- Born: 31 August 1995 (age 30) Pristina, FR Yugoslavia
- Genres: Pop; electropop; alternative pop; avant-pop;
- Occupations: Singer; songwriter;
- Years active: 2019-present
- Label: Universal Music

= Tam (singer) =

Serbian singer-songwriter (born 1995)

Tamara Popović (Тамара Поповић; born 31 August 1995), known professionally as Tam (Там), is a Serbian singer and songwriter. She began her musical career in 2019 when she released her first single, "Kako treba", for which she wrote the lyrics and music herself.

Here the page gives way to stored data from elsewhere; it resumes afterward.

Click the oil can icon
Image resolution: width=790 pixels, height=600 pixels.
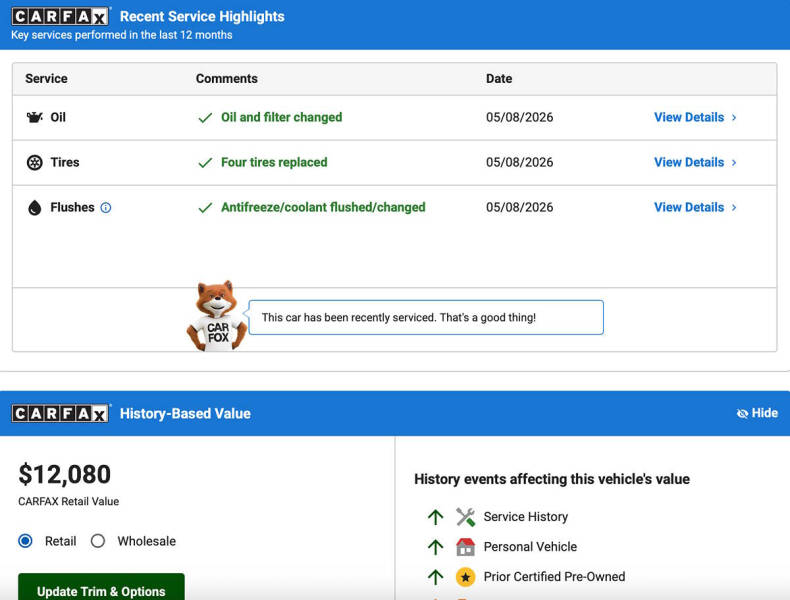click(x=34, y=117)
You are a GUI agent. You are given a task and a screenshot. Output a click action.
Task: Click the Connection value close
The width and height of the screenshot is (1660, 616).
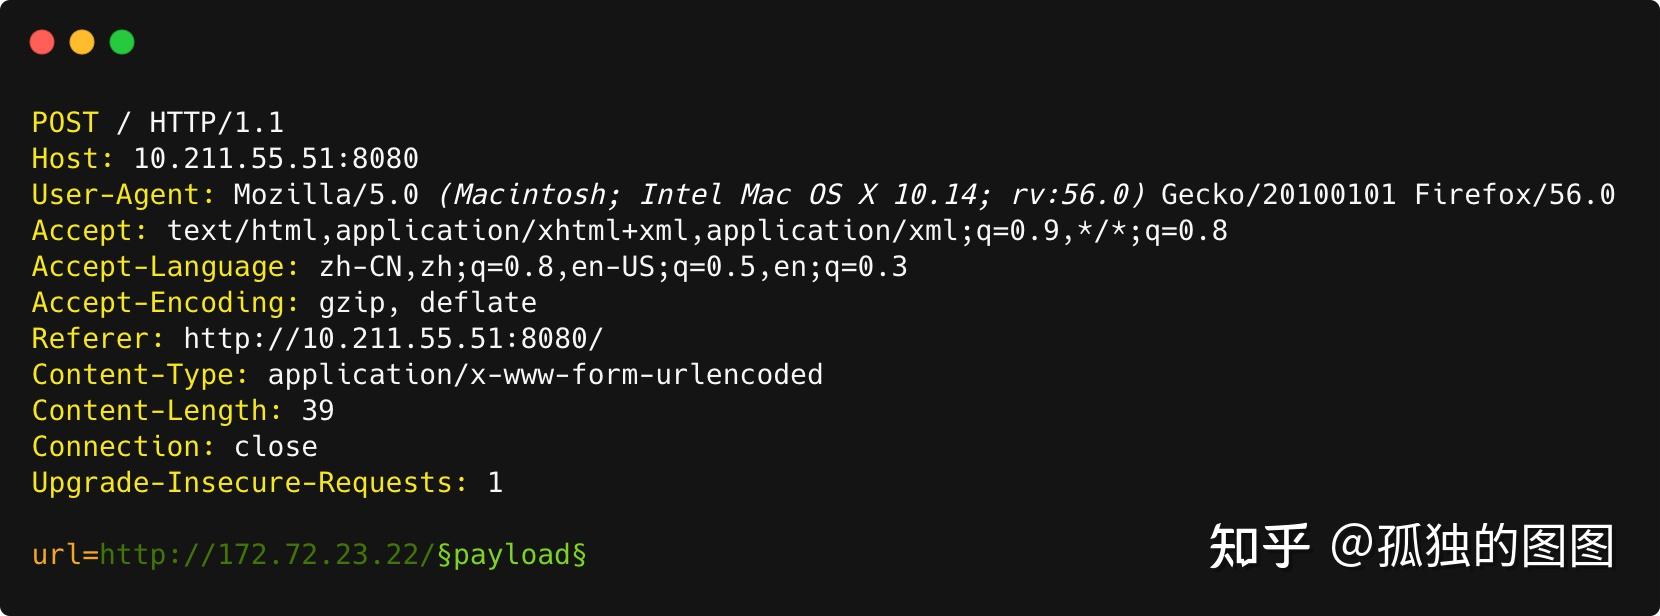coord(275,447)
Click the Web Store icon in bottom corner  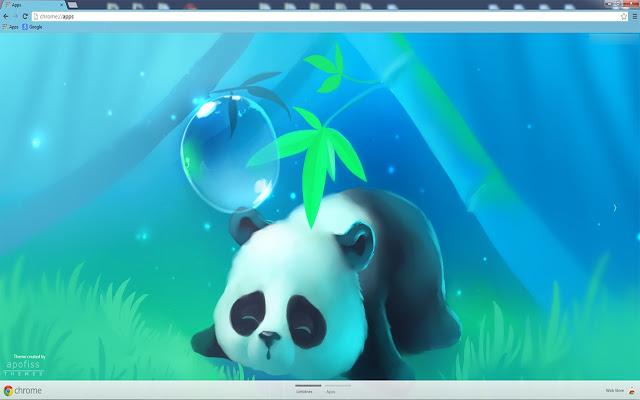(632, 390)
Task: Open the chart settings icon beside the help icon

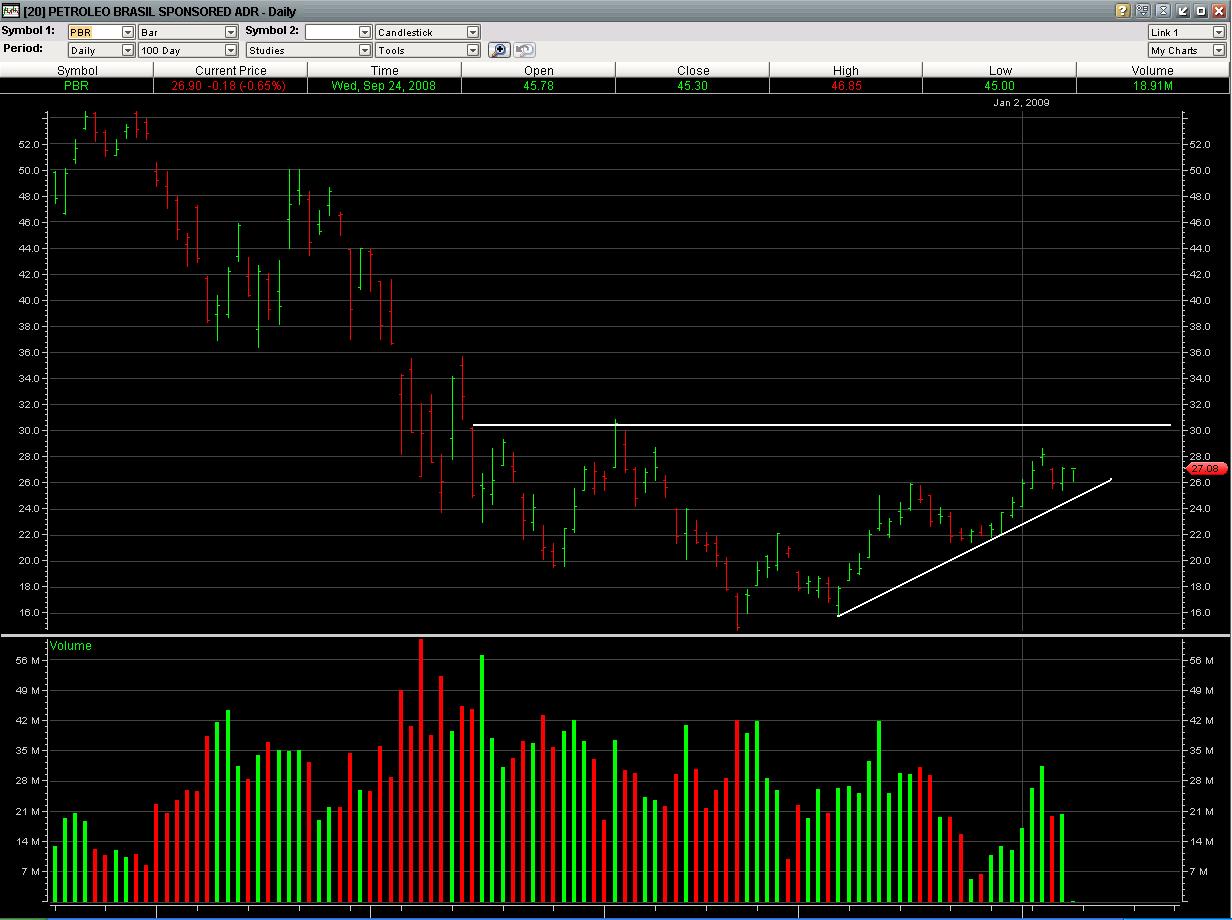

==Early life and education==
Tamara Popović was born in Pristina, but soon moved to Aranđelovac due to the Kosovo War, and then to Belgrade, where she still lives today. She graduated from the Sixth Belgrade Gymnasium. After high school, she enrolled at the Faculty of Dramatic Arts, majoring in Management and Production in Culture and Media. She graduated in October 2018.

==Career==
Tam began her professional career in music in 2019, when she released her first single, kako treba, for which she wrote the lyrics and music herself. In 2021, she released her first EP, titled refleksija.

In 2020, Tam signed a contract with Universal Music Serbia, after which she continuously released singles with which she clearly proves her place in pop music, complemented by overtones of other current genres.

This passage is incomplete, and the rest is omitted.